A Formal-Methods Approach to Provide Evidence in Automated-Driving Safety Cases

TL;DR

This paper demonstrates how formal methods can be used to generate compelling evidence for safety cases in automated driving, potentially reducing the need for extensive reviews and testing.

Contribution

It introduces a formal-methods-based approach to substantiate safety requirements and integrate them into safety cases for automated driving systems.

Findings

Formal methods can provide mathematical proofs of safety requirements.

Formal models can serve as requirements for system components.

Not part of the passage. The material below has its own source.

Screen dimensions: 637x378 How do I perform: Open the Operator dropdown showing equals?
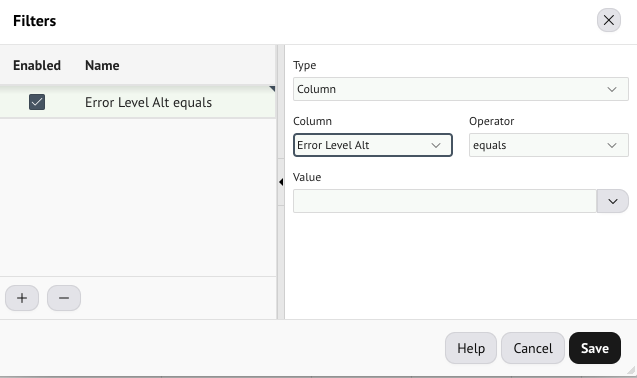pos(548,145)
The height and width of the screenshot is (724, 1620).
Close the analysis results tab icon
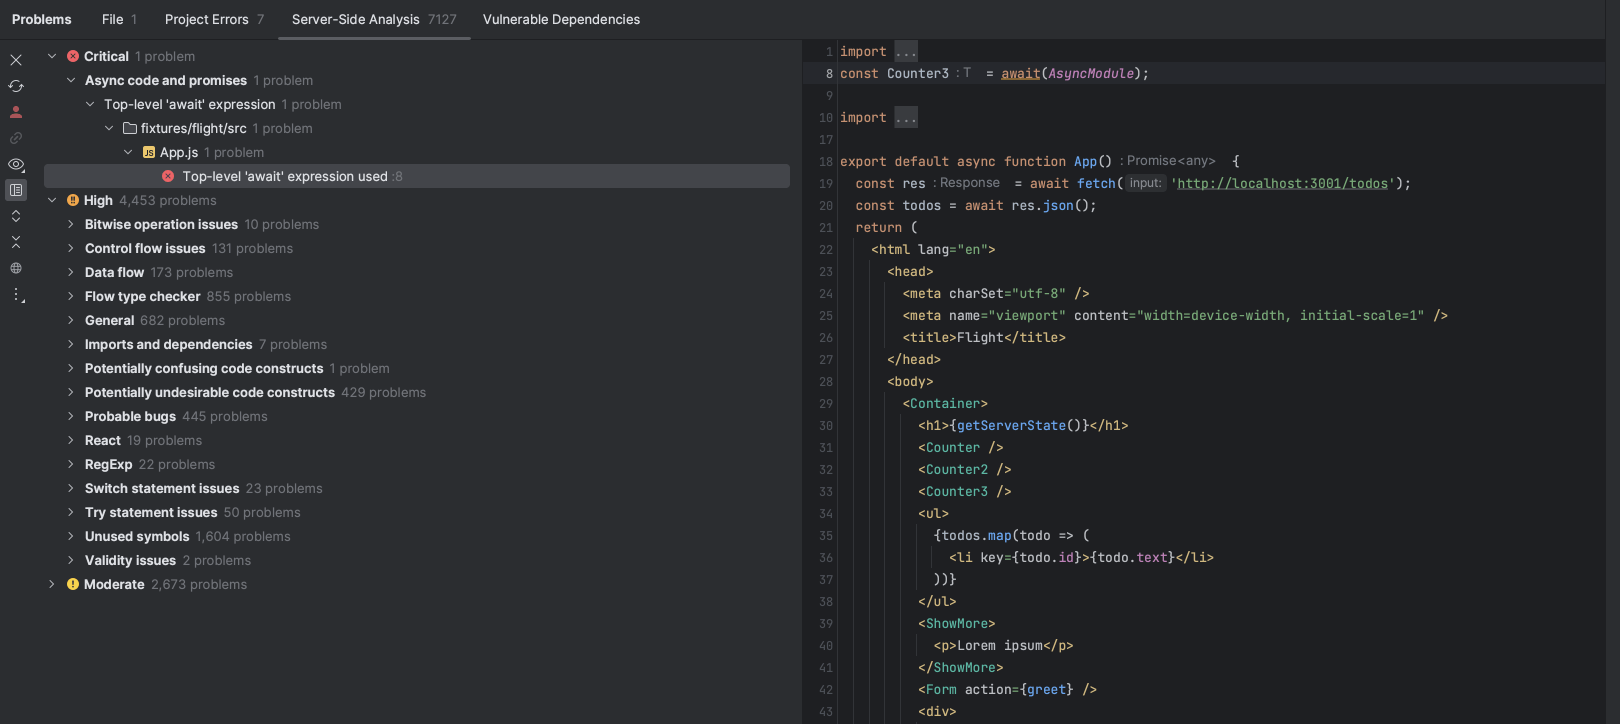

Using formal proofs can reduce verification effort.

Abstract

The safety of automated driving systems must be justified by convincing arguments and supported by compelling evidence to persuade certification agencies, regulatory entities, and the general public to allow the systems on public roads. This persuasion is typically facilitated by compiling the arguments and the compelling evidence into a safety case. Reviews and testing, two common approaches to ensure correctness of automotive systems cannot explore the typically infinite set of possible behaviours. In contrast, formal methods are exhaustive methods that can provide mathematical proofs of correctness of models, and they can be used to prove that formalizations of functional safety requirements are fulfilled by formal models of system components. This paper shows how formal methods can provide evidence for the correct break-down of the functional safety requirements onto the components that are part of feedback loops, and how this evidence fits into the argument of the safety case. If a proof is obtained, the formal models are used as requirements on the components. This structure of the safety argumentation can be used to alleviate the need for reviews and tests to ensure that the break-down is correct, thereby saving effort both in data collection and verification time.